→ **Task goal**: What is the number of lines in the listing below that contain the string "each"? Give that number only.

→ **Material supplied**:
>>>
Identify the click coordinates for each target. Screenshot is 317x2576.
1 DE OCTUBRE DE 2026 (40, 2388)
<<<
>>>
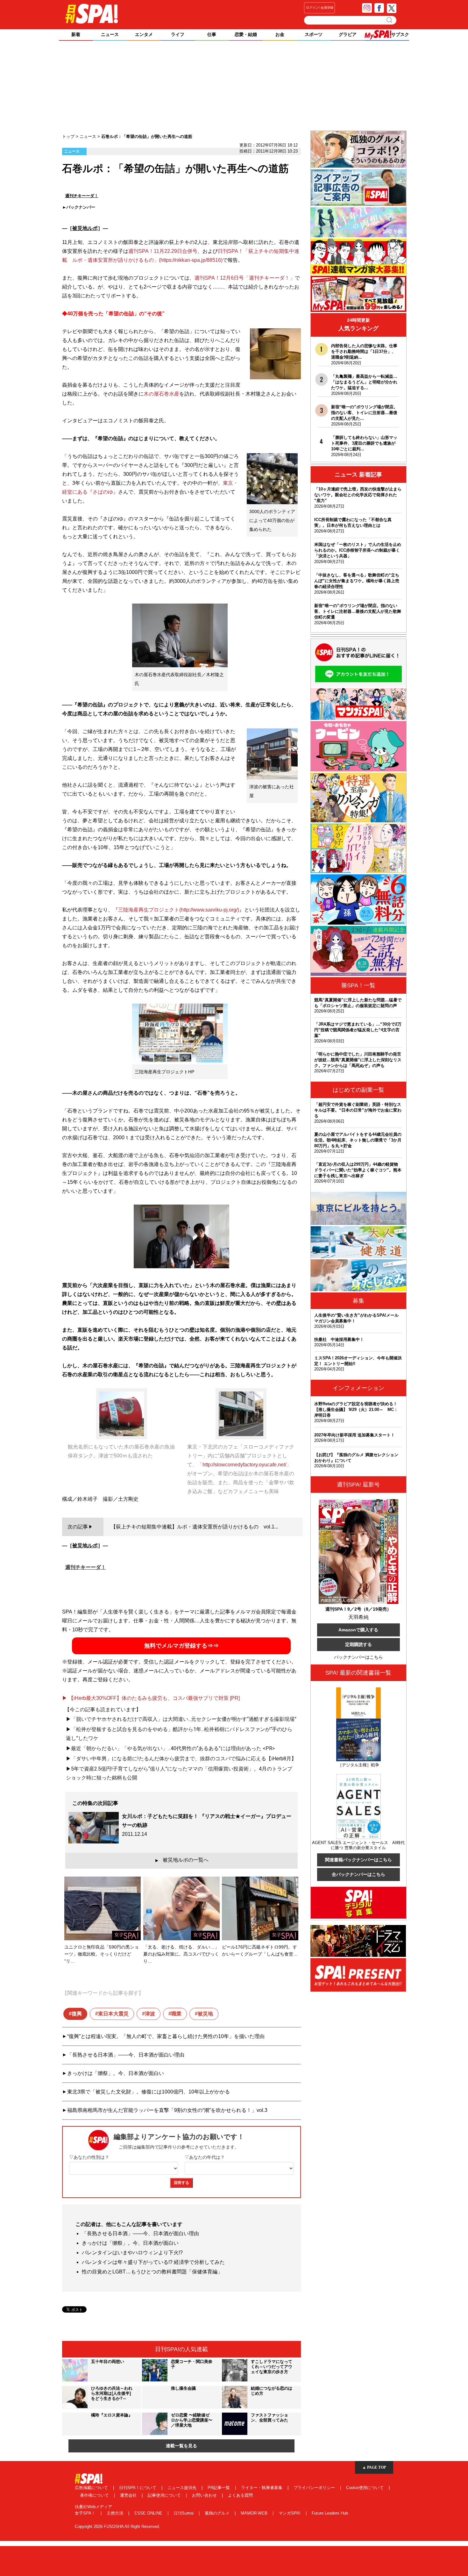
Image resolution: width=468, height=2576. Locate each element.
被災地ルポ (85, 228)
<<<
>>>
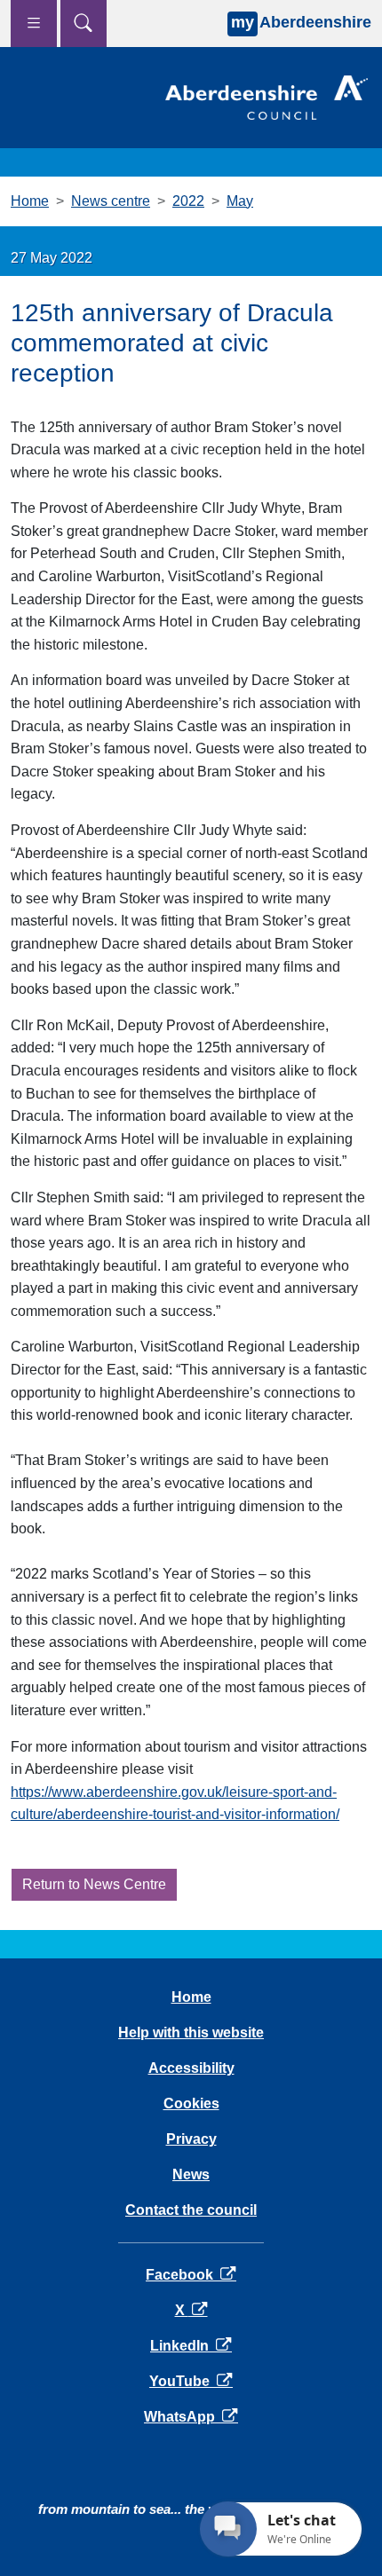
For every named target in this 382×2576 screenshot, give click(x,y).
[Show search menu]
<<<
→ **Response**: 2